▶ **Task description**: Your job with the data below is to output exactly the lines from the one holding "You are a computer-use agent. The" down to the one holding "Screen dimensions: 1372x877", both included, and no others.

▶ **Records from a collection**:
********

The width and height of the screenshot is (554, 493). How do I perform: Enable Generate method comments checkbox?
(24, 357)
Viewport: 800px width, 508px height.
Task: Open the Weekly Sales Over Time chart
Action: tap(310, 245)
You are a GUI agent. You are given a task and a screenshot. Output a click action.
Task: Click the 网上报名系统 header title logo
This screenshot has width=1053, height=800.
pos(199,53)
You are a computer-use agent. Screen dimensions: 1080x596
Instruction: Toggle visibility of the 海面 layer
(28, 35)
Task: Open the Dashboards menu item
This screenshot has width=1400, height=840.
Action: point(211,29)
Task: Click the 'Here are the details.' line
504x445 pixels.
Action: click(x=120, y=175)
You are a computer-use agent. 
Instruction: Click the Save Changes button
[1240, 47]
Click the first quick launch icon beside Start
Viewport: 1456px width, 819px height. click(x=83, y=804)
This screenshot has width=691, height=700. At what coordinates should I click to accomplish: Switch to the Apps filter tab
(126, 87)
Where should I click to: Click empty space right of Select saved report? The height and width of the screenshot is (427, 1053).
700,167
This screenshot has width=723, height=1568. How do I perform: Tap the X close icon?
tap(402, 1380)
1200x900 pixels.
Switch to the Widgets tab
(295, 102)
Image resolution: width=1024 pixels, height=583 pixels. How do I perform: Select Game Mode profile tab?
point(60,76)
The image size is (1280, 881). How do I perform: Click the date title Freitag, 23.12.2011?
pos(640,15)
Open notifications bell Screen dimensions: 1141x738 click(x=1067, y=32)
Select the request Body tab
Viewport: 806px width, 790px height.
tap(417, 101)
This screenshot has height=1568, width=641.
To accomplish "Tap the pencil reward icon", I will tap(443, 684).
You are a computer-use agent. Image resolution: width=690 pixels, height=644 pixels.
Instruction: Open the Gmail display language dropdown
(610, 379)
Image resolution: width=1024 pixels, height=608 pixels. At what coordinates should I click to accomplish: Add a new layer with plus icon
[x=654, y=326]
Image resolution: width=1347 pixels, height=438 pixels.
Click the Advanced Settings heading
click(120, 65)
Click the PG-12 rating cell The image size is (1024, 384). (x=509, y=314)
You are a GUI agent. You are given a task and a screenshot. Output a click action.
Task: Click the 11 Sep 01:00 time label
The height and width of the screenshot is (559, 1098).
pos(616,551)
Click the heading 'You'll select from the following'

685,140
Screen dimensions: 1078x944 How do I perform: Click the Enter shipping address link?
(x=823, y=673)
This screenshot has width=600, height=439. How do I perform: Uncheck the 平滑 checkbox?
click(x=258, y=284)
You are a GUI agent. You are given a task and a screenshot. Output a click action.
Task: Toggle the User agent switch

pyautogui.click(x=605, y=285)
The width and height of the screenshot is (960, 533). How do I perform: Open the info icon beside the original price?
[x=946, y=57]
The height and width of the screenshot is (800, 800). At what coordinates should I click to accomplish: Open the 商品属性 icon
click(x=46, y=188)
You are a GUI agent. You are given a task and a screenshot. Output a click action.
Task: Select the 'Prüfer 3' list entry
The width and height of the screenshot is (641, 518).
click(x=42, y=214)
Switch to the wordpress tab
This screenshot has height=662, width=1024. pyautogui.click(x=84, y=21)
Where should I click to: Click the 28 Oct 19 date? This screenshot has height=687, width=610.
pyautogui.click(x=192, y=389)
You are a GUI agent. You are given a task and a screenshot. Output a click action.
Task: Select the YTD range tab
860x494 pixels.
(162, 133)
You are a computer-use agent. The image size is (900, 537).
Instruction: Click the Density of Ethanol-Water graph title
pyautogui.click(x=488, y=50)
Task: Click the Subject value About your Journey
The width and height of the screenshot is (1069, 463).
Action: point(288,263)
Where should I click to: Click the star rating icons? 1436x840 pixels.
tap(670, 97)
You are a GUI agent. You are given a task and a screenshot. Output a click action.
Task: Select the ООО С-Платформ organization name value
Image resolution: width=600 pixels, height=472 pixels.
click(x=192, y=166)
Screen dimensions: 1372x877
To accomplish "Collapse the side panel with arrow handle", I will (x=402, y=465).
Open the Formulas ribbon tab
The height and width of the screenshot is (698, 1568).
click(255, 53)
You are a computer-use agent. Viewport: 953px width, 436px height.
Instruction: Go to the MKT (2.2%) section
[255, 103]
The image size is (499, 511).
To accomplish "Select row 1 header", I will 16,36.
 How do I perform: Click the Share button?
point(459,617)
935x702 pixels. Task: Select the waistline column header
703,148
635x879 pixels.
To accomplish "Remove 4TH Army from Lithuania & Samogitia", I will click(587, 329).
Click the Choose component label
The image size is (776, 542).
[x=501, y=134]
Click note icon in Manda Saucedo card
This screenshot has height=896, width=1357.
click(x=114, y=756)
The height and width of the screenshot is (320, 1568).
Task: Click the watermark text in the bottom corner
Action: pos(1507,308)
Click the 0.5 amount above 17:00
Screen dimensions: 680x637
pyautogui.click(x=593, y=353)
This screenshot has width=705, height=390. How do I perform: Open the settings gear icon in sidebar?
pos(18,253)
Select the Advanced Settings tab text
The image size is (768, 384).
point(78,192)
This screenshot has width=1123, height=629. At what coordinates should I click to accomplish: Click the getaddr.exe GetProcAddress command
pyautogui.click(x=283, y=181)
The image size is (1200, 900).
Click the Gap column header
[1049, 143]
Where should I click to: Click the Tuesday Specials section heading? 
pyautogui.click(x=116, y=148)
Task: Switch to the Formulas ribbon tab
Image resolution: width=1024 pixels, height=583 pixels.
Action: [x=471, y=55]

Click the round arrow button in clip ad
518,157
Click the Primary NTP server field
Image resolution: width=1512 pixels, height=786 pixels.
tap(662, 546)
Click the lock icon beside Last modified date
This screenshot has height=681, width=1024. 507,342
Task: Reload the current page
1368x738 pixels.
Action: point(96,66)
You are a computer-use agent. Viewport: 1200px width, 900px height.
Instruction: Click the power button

********

▶ **Answer space**:
You are a computer-use agent. The image size is (900, 537).
Instruction: Click the Density of Ethanol-Water graph title
pyautogui.click(x=488, y=50)
Task: Click the Subject value About your Journey
The width and height of the screenshot is (1069, 463).
Action: point(288,263)
Where should I click to: Click the star rating icons? 1436x840 pixels.
tap(670, 97)
You are a GUI agent. You are given a task and a screenshot. Output a click action.
Task: Select the ООО С-Платформ organization name value
Image resolution: width=600 pixels, height=472 pixels.
click(x=192, y=166)
Screen dimensions: 1372x877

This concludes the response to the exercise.